(Records drawn from a dataset)
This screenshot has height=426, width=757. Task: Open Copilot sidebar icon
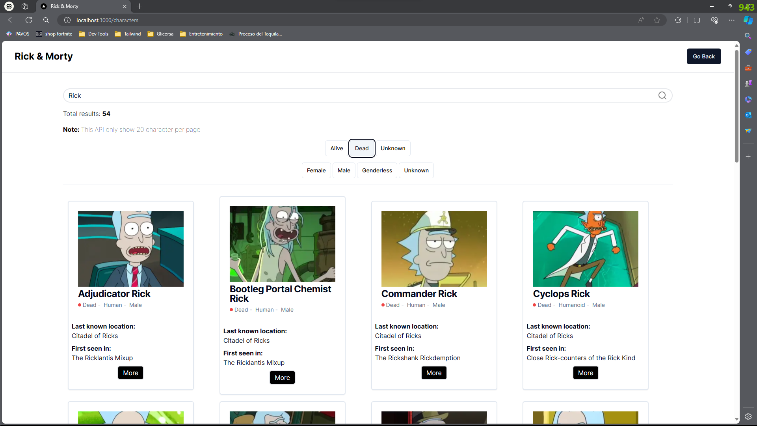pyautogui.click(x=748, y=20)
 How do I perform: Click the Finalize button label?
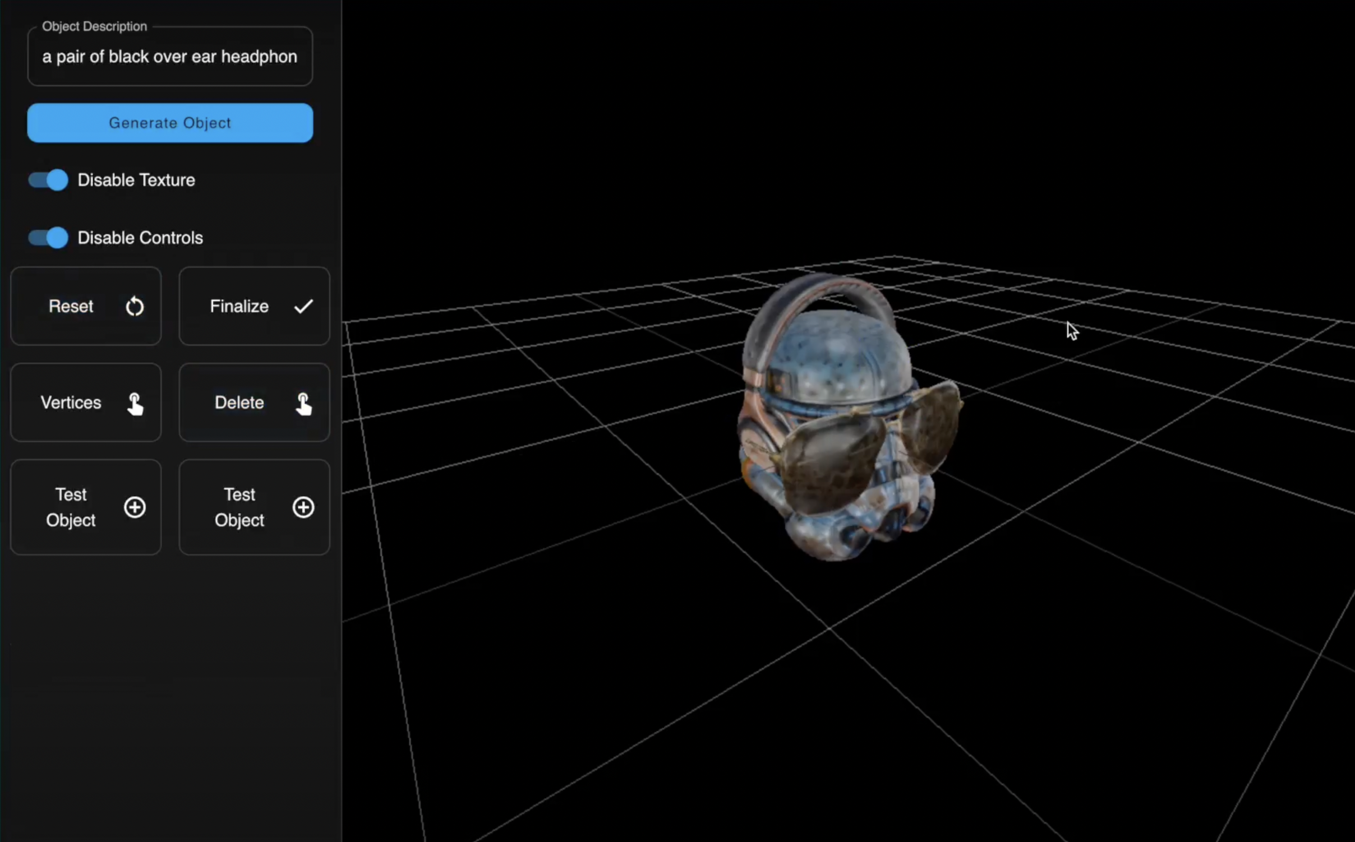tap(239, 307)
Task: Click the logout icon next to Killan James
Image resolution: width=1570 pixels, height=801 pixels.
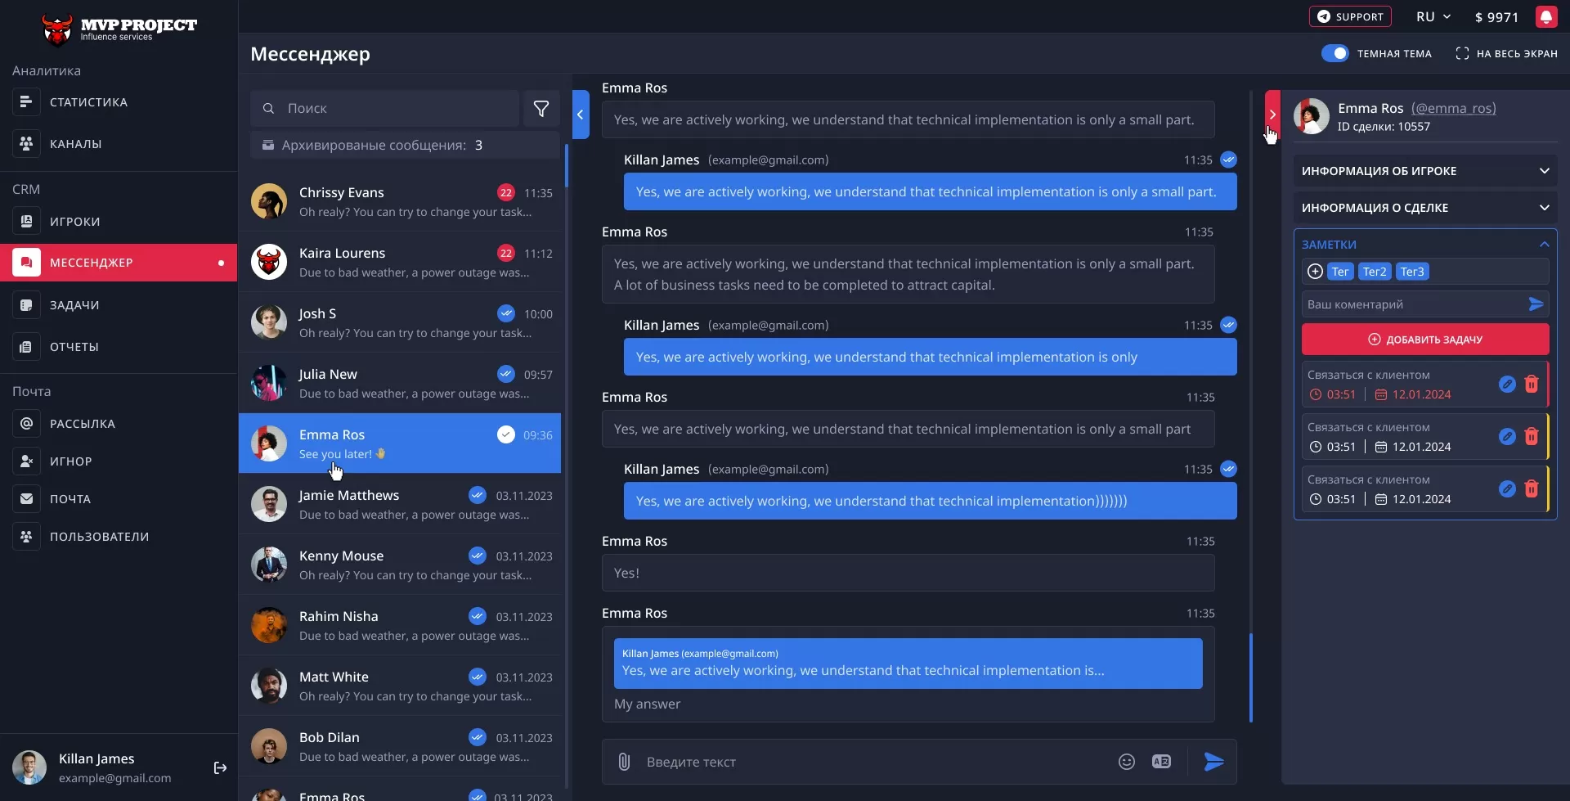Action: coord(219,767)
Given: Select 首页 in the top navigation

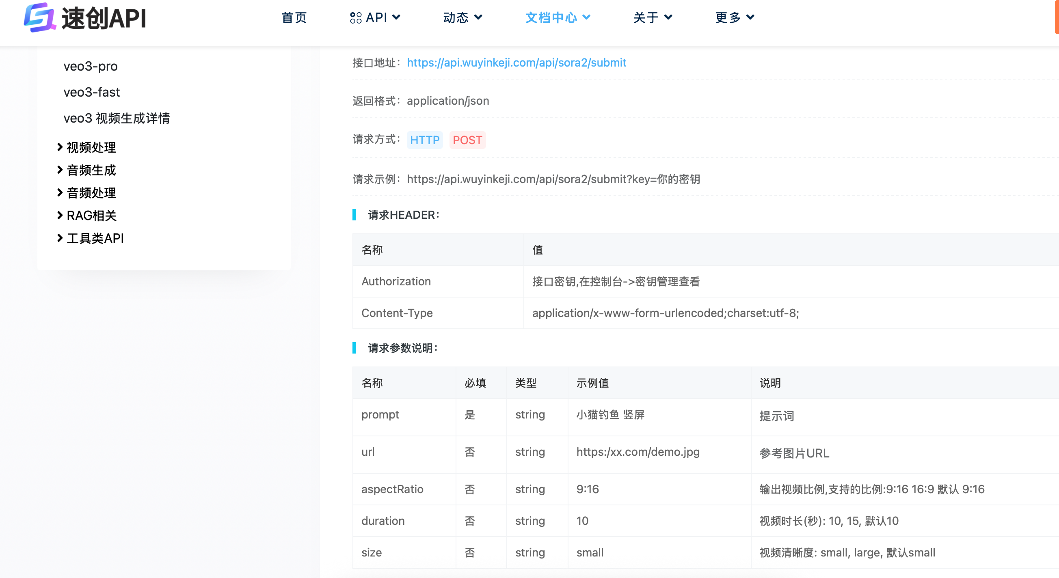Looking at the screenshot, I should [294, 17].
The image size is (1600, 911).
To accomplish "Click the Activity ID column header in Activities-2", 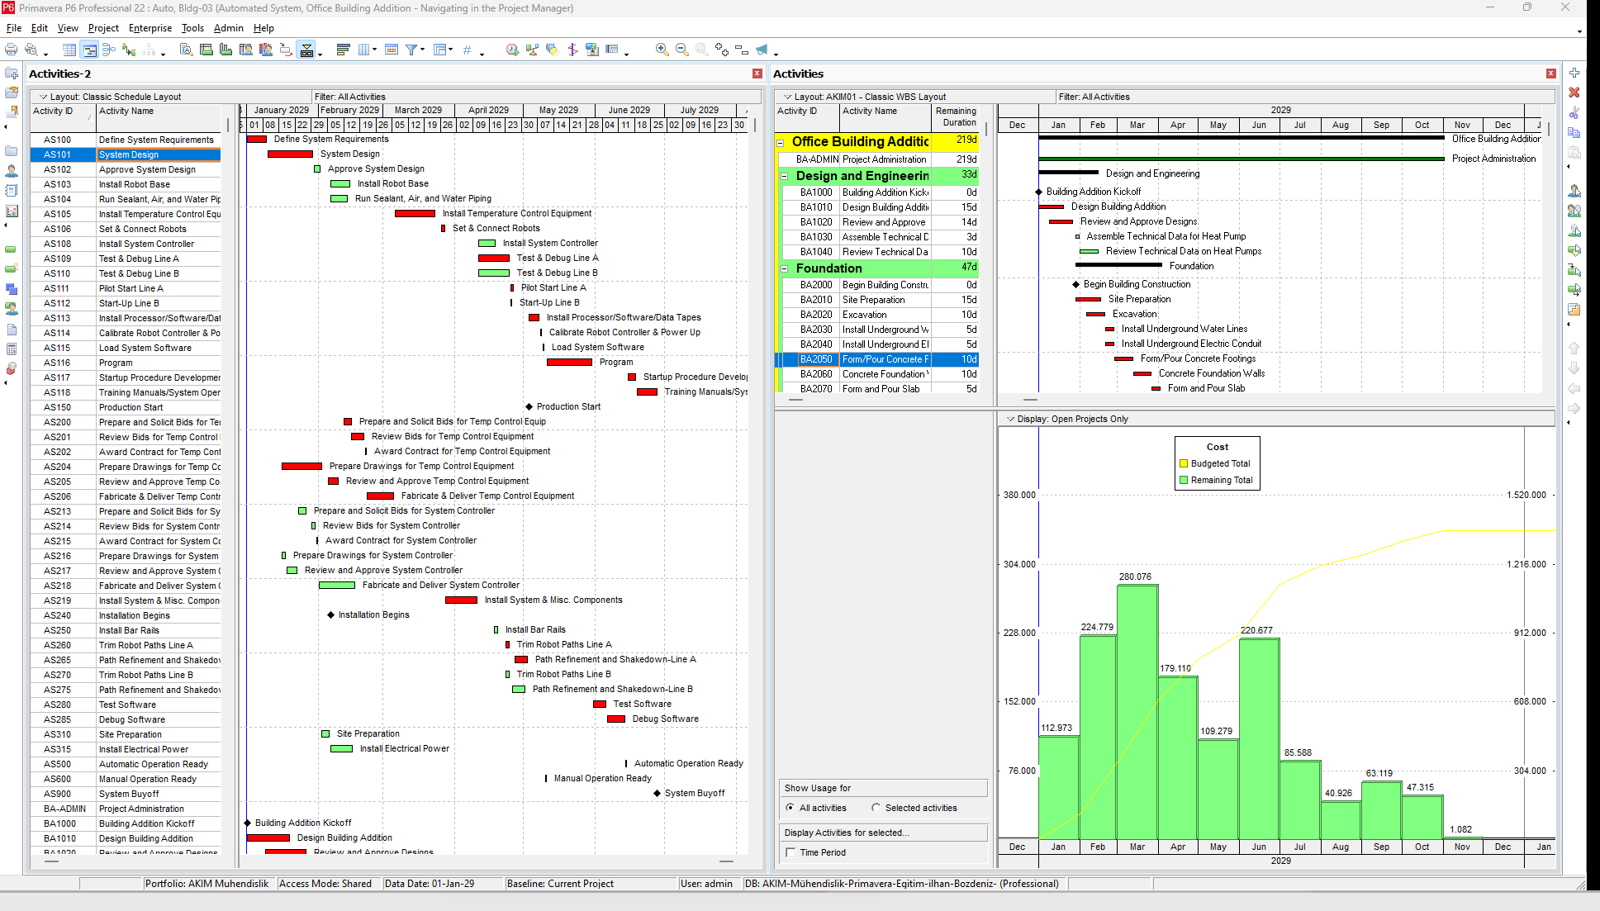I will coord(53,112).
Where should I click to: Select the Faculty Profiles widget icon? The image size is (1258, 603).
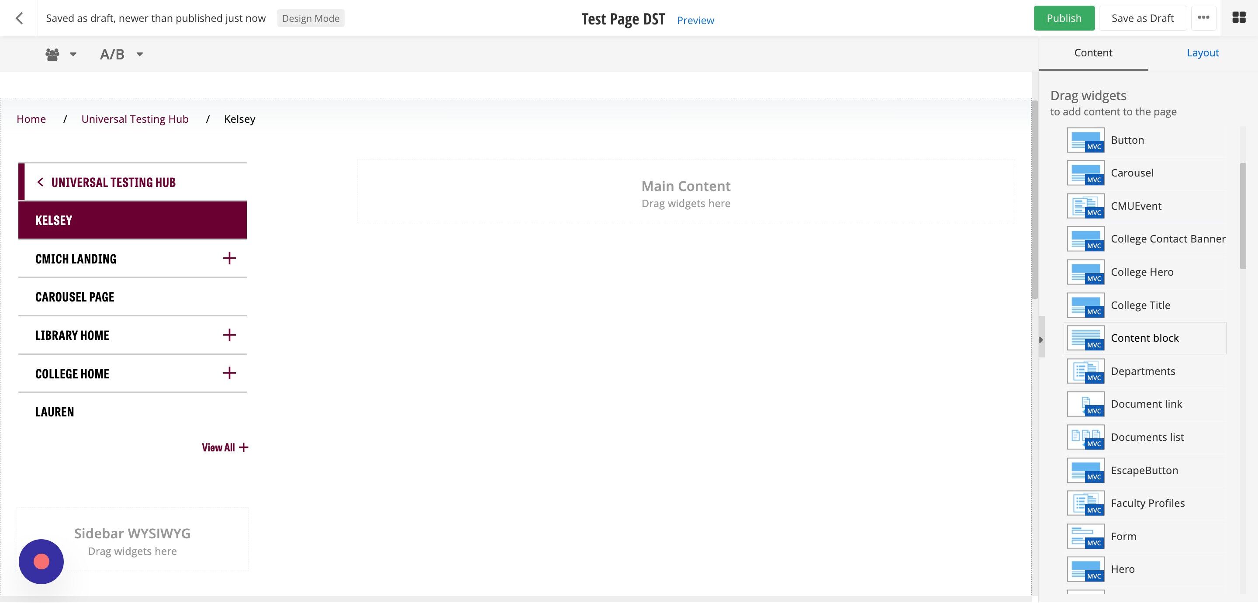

== AIM OF THE EXERCISE ==
State how many lines of the records above contain the word "size", giving only that number.

== TASK RESULT ==
2